Она говорила монотонным бесцветным голосом, поднося платочек к сухим глазам, растерянно и близоруко щурясь, с выражением человека, который вдруг обнаружил, что его обобрали, и жаловался на это недоразумение, как будто даже извиняясь за это.

— Вы знаете, у меня остались от отца прекрасные вещи. Кожаное пальто, мы ему купили в «Саксе», оно совсем новое. И свитер, и рубашки, и туфли — я не знаю, что с ними делать. Ко мне должен сегодня придти один человек, посмотреть пальто. Вы не знаете, кто бы мог купить эти вещи?

У нее была привычка: подойти близко-близко — лицом к лицу — взглянуть на человека, близорукая, она не видела лиц с обычного расстояния, несмотря на чрезвычайно толстые стекла очков. Ничего особенного, но почему-то не по себе становилось от ее тяжелого близкого дыхания, всегда с привкусом чего-то лекарственного.

И Эмма зачастила к нам, тем более, что в те месяцы мы оказались соседями. Нас занесло на «стомиллионные» — как называл их наш сын — улицы, туда, где, кроме муравьиного копошения островитян и отгороженного черными плащами и шляпами заповедника испуганно озабоченных немецких евреев, не было никакой больше жизни, если не считать буйно-мертвой зелени парка над Гудзоном с прогуливающимися по его колониальным аллеям старухами в шляпах «с крашеными перьями» и в довоенных боа. Как мы там очутились и как мы там жили в крохотной студии, поделенной на «гостиную», «столовую», «залу», «сцену» и «две спальни» в придачу — это другая история. Эмма посещала нас в те месяцы почти каждый день и засиживалась подолгу. Они с отцом привыкли целыми днями друг с другом разговаривать, у нее была потребность выговариваться.
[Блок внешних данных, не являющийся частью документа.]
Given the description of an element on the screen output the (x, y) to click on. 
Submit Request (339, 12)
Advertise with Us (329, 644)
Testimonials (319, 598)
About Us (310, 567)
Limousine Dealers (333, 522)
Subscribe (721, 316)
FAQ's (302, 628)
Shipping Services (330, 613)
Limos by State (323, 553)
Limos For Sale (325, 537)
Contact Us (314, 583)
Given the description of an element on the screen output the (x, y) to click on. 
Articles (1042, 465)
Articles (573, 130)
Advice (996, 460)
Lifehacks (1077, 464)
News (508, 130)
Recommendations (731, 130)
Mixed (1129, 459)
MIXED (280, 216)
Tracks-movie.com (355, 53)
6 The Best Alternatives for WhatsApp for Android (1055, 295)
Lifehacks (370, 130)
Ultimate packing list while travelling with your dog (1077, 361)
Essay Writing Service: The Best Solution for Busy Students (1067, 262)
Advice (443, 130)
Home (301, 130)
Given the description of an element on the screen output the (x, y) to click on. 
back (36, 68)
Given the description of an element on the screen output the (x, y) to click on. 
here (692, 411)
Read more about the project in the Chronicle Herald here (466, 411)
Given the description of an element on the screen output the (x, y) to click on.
— Ему все здесь нравилось. Он ходил по улицам и радовался красивым вещам, домам, витринам. Он говорил, что это похоже на возвращение в детство. Он вспоминал забытые запахи, вкус продуктов. Мы заходили в дорогие магазины, как в музеи. Нас встречали, как старых знакомых, элегантные пожилые дамы, они показывали нам прекрасные вещи, отец шутил с ними, целовал им руки. Они были так любезны и всегда узнавали нас, когда мы приходили через неделю, через месяц, через полгода. А потом мы выпивали чашечку кофе с круассаном и выходили на Пятое авеню. Он был так счастлив здесь. Он мечтал переехать на новую квартиру, хорошо ее обставить, ехать в Вену — ему так нравилась Вена. Он говорил: я хочу издать твою книжку, я хочу ее увидеть. Если бы вы знали, Оленька, как он радовался всякой мелочи: галстуку, кофеварке, яркой репродукции, даже носовому платку с именным вензелем. Он так любил жизнь! Ах, они его убили, убили!

Эмма говорила, а мы слушали ее, не зная, как ей помочь. Как она будет жить одна, без единственного близкого ей человека, без средств к существованию и даже надежд на что-либо? Казалось, в разговорах этих она уравновешивала покачнувшуюся чашу весов, пыталась вернуть ускользающее ощущение жизни. Так слепой, у которого увели поводыря, пробует в одиноких монологах своих восстановить справедливость. Как это — его больше нет?! Что-то влажное тычется в темноте туда-сюда. Вот все, что от него осталось.

блуждая в этом мрачном сне
ловя обрывки песнопений
играя в прятки
с этим мрачным временем
безвременья
наедине.

2

12 февраля

Знаете, Оля, это была такая веселенькая картинка — косые яркие линии: желтые, синие, красные — «Дождь». Картинка Утлина, а может быть, и не Утлина, без подписи. Утлин вообще свои картинки не подписывал, в прынципе. Эта картинка висела у нас в прихожей. Мама моя ее очень любила. Когда мы уезжали, картины Утлина не удалось вывезти — «Дождь» и остальные. Мы взяли другие, а эти я отдала своей близкой приятельнице. Она провожала нас в Шереметьево, и там она мне сказала: «Все меня видели, теперь меня прогонят с работы». Она очень тогда испугалась в Шереметьево, просила не писать и не звонить ей. Картины остались у нее. У нас не было никакой уверенности, что на Западе они кого-нибудь заинтересуют. Но на Западе Утлин оказался в цене. Но как заполучить его в Нью-Йорк? Папа решил, что нам непременно надо их заполучить. «Мы их продадим и напечатаем твою книжку», — говорил он с воодушевлением. Он очень воодушевлялся от этой мысли. Он все строил планы, как нам добыть эти картины. Послать кого-нибудь к приятельнице — но кого? Приятельница просила не писать и не звонить. Я ей все же написала два письма, но она мне не ответила. Может быть, она их не получила.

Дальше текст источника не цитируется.